Apache Tika is a toolkit for extracting text and metadata from digital documents. It’s the perfect companion to search engines and any other applications where it’s useful to know more than just the name and size of a file. Powered by parser libraries like Apache POI and PDFBox, Tika offers a simple and unified way to access content in dozens of document formats.

This presentation introduces Apache Tika and shows how it’s being used in projects like Apache Solr and Apache Jackrabbit. You will learn how to integrate Tika with your application and how to configure and extend Tika to best suit your needs. The presentation also summarizes the key characteristics of the more widely used file formats and metadata standards, and shows how Tika can help deal with that complexity.

I hear there are still some early bird tickets available. See you in Berlin!

Articles

Apache JCR Commons

In ASF,Jackrabbit on 2009-01-23 by Jukka Zitting Tagged: , ,

In the Apache Jackrabbit project we’ve decided to create a new JCR Commons subproject for developing and managing the set of generic JCR tools that has grown over time around the core Jackrabbit content repository implementation.
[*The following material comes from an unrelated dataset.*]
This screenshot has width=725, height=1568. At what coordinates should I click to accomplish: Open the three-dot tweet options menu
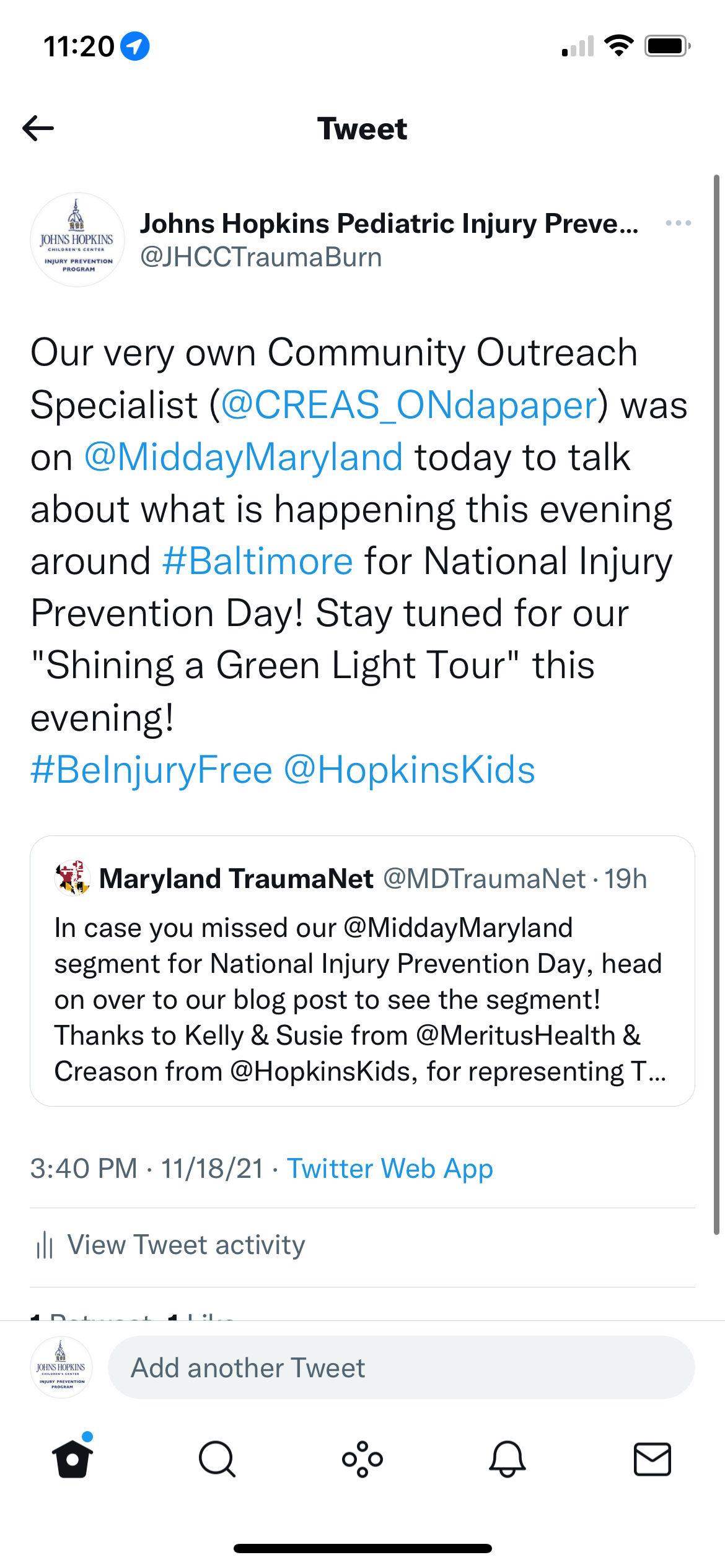(678, 223)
The JCR Commons subproject will to some extent resemble the Apache Commons project, and I’m hoping to use some of the ideas put forward by Henri in his blog post about a “federated commons”.
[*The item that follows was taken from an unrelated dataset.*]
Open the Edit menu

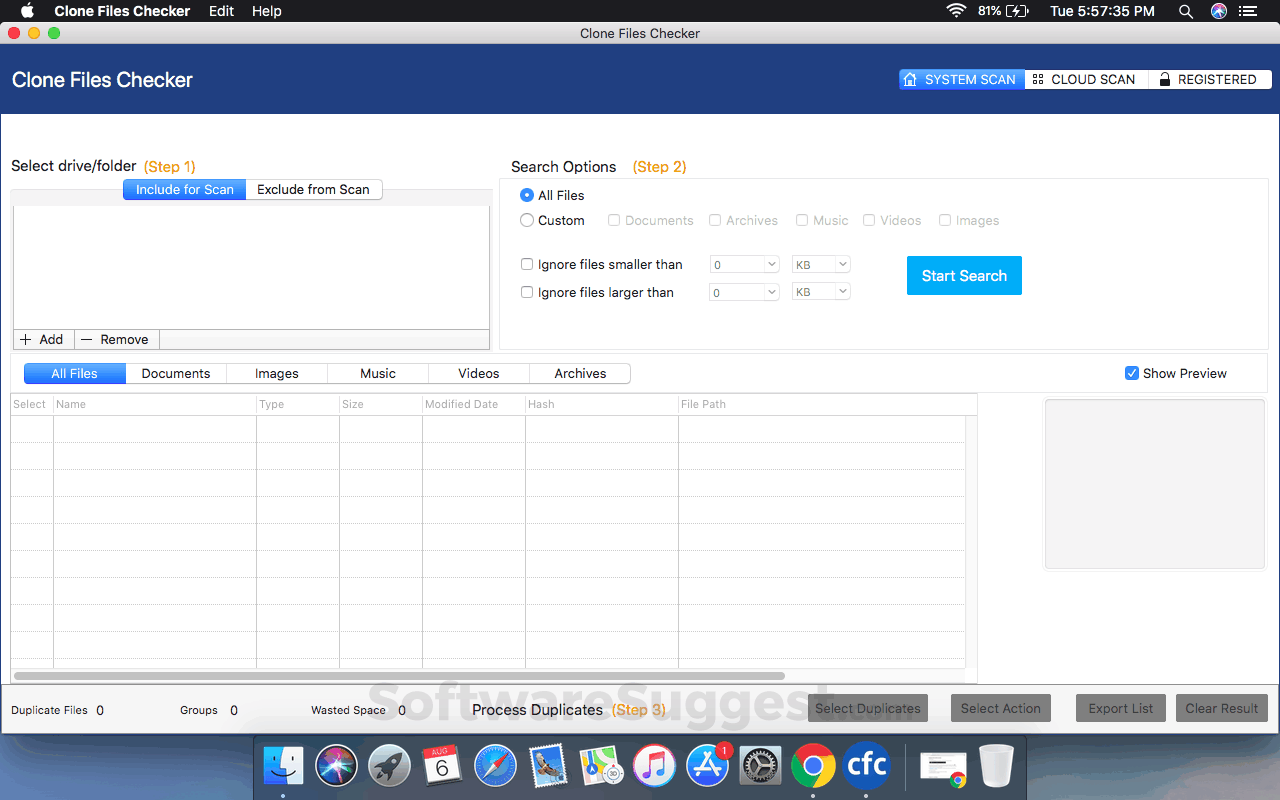(220, 11)
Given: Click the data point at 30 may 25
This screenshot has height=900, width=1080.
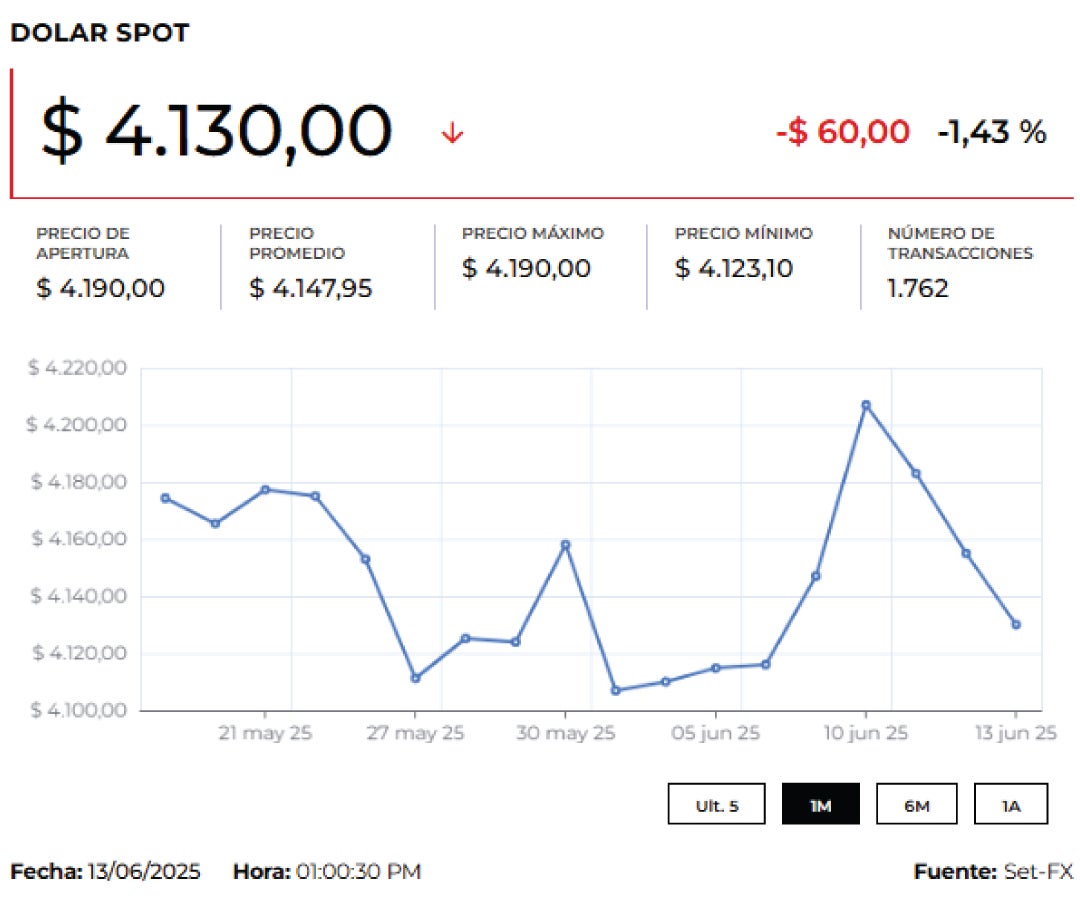Looking at the screenshot, I should click(565, 545).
I’m hoping to flesh out the details of this new subproject over the next month or two. It would be nice to have releases of all the new JCR Commons components ready to be used as dependencies for the upcoming Jackrabbit 1.6 release.

Articles

Apache Jackrabbit 1.5.0 released

In Jackrabbit on 2008-12-08 by Jukka Zitting Tagged: , ,

Apache Jackrabbit 1.5.0, the latest and greatest release of the best content repository I know, is now available! Get it from the Jackrabbit web site or through the central Maven repository while it’s hot!
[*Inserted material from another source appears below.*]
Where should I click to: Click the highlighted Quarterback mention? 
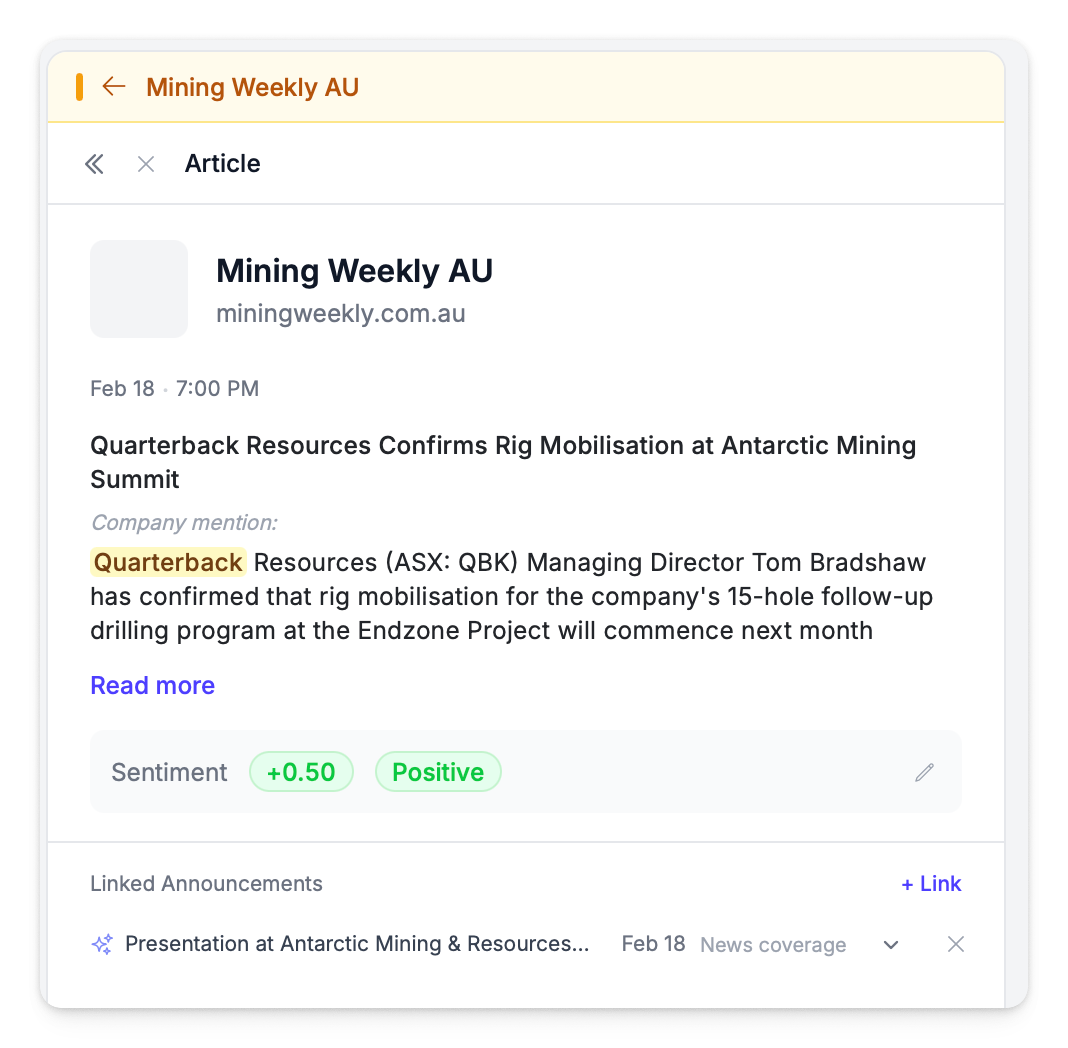pyautogui.click(x=168, y=562)
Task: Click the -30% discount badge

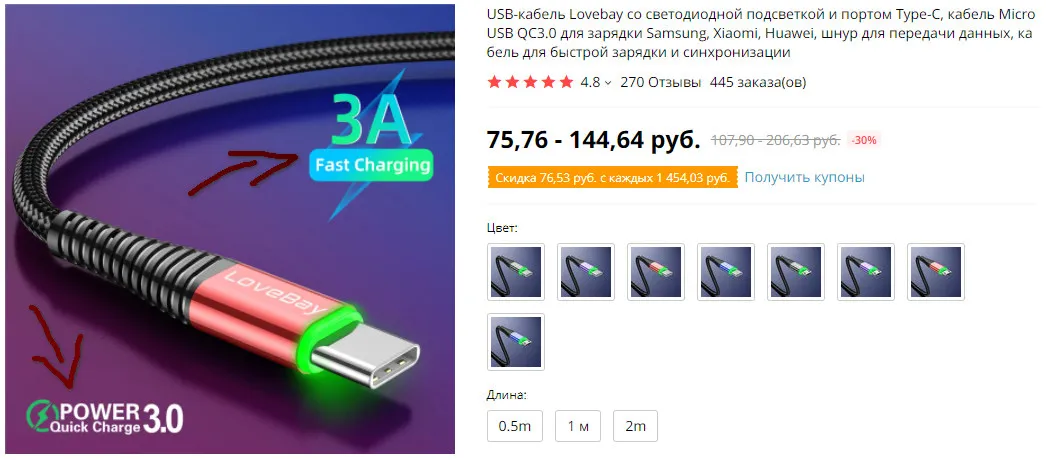Action: 864,140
The most notable changes since version 1.4 are:

  • The standalone Jackrabbit server component. The runnable
    jackrabbit-standalone jar makes it very easy to start and run
    Jackrabbit as a standalone server with WebDAV and RMI access.
  • Search performance improvements. The performance of certain kinds
    of hierarchical XPath queries has improved notably.
  • Simple Google-style query language. The new GQL query syntax
    makes it very easy to express simple full text queries.
  • Transaction-safe versioning. Mixing transactions and versioning
    operations has traditionally been troublesome in Jackrabbit.
    This release contains a number of improvements in this area and
    has specifically been reviewed against potential deadlock issues.
  • Clustered workspace creation. A new workspace created in one
    cluster node will now automatically appear also in the other
    nodes of the cluster.
  • SPI improvements. The SPI layer introduced in Jackrabbit 1.4
    has seen a lot of improvements and bug fixes, and is shaping
    up as a solid framework for implementing JCR connectors.
  • Development preview: JSR 283 features. We have implemented
    a number of new features defined in the public review draft of
    JCR 2.0, created in JSR 283. These new features are accessible
    through special “jsr283” interfaces in the Jackrabbit API. Note
    however that none of these features are ready for production use,
    and will be replaced with final JCR 2.0 versions in Jackrabbit 2.0.

See the release notes for all the details.